● **PASSAGE PROVIDED**
== Segment start ==

During testimony before the House Financial Services committee last week, Federal Reserve Chairman Alan Greenspan indicated that he is prepared to maintain low interest rates for “as long as it takes” to energize the listless economy. Unfortunately, this will only prolong the painful economic consequences of his own easy money, easy credit policies.
Throughout Greenspan’s tenure, we’ve been told that inflation is either nonexistent or very much in check. The Treasury department assures us that consumer prices, measured by the consumer price index (CPI), are under control. But inflation is much greater than the government admits. The CPI excludes housing prices, among other things. Everyone knows that housing prices have risen dramatically over the last decade in most parts of the country, with rents following closely behind. So the single biggest expense for most Americans- their mortgage or rent payment- certainly has inflated! The price of many other goods and services, including medical care and energy, also has risen substantially.
The real measure of inflation is the increase in the money supply. Chairman Greenspan, through his relentless cutting of interest rates, has made it possible for banks to flood the worldwide economy with dollars. In fact the money supply, as measured by a figure economists call M3, has nearly doubled since 1996.
This increase in the money supply ultimately causes price inflation, despite the government’s claims. When the money supply rises quickly relative to a fixed amount of goods and services, prices always go up. In other words, more dollars chasing the same number of consumables results in higher prices.
The Fed’s inflationary policies hurt older people the most. Older people generally rely on fixed incomes from pensions and Social Security, along with their savings. Inflation destroys the buying power of their fixed income and savings, while low interest rates reduce any income from savings. So while Fed policies encourage younger people to overborrow because interest rates are so low, they also punish thrifty older people who saved for retirement but find their dollars eroded by inflation.
Mr. Greenspan once again discussed his concerns about deflation during the hearing. This is ironic not only because he has caused so much inflation, but also because deflation used to be viewed as mostly a good thing. In most cases, falling prices result from better technology, increased productivity, and price competition. I doubt many older people would complain about a drop in the price of groceries, gas, or utilities!

== Segment end ==

● **USING THE INFORMATION**
1. Write out the essay on Federal Reserve policy from "During testimony before" to "easy credit policies.".
2. Answer these questions from the essay on Federal Reserve policy.
(a) What does the consumer price index exclude, among other things?
(b) Since what year has the money supply measured as M3 nearly doubled?
(c) Which group do the Fed's inflationary policies hurt the most?
The data after this point is separate from the essay on Federal Reserve policy.

● **COLLECTED DATA**
== Segment start ==

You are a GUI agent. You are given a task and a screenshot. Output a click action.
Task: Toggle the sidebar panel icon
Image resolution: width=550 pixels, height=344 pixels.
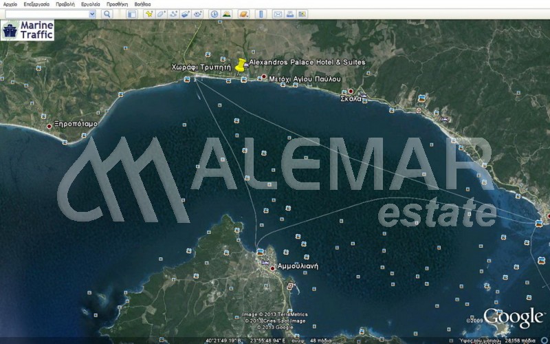(x=131, y=14)
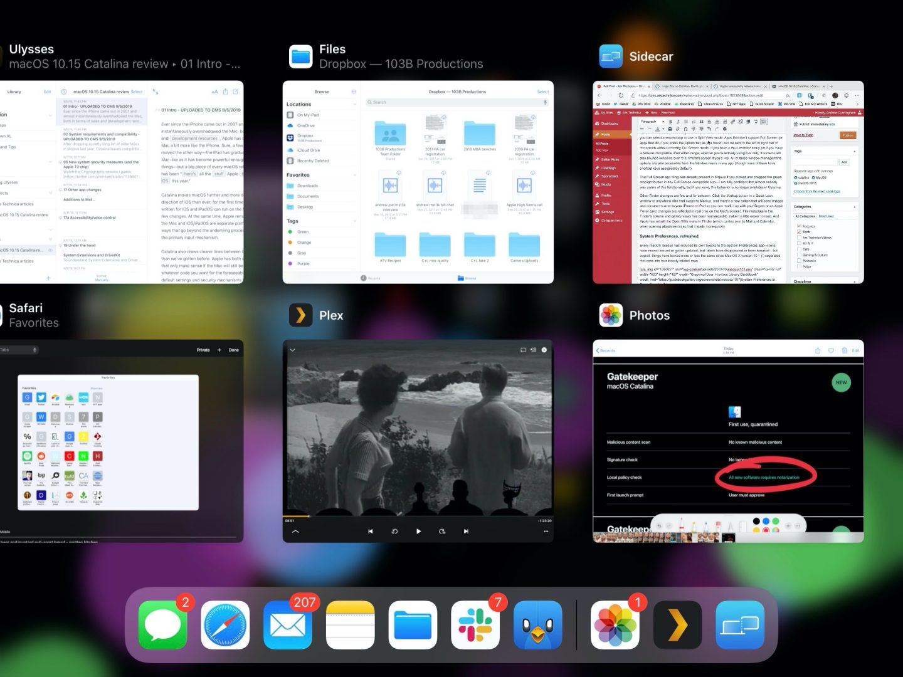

== Segment end ==

● **WRITTEN ANSWERS**
1.
During testimony before the House Financial Services committee last week, Federal Reserve Chairman Alan Greenspan indicated that he is prepared to maintain low interest rates for “as long as it takes” to energize the listless economy. Unfortunately, this will only prolong the painful economic consequences of his own easy money, easy credit policies.

2.
(a) Housing prices
(b) 1996
(c) Older people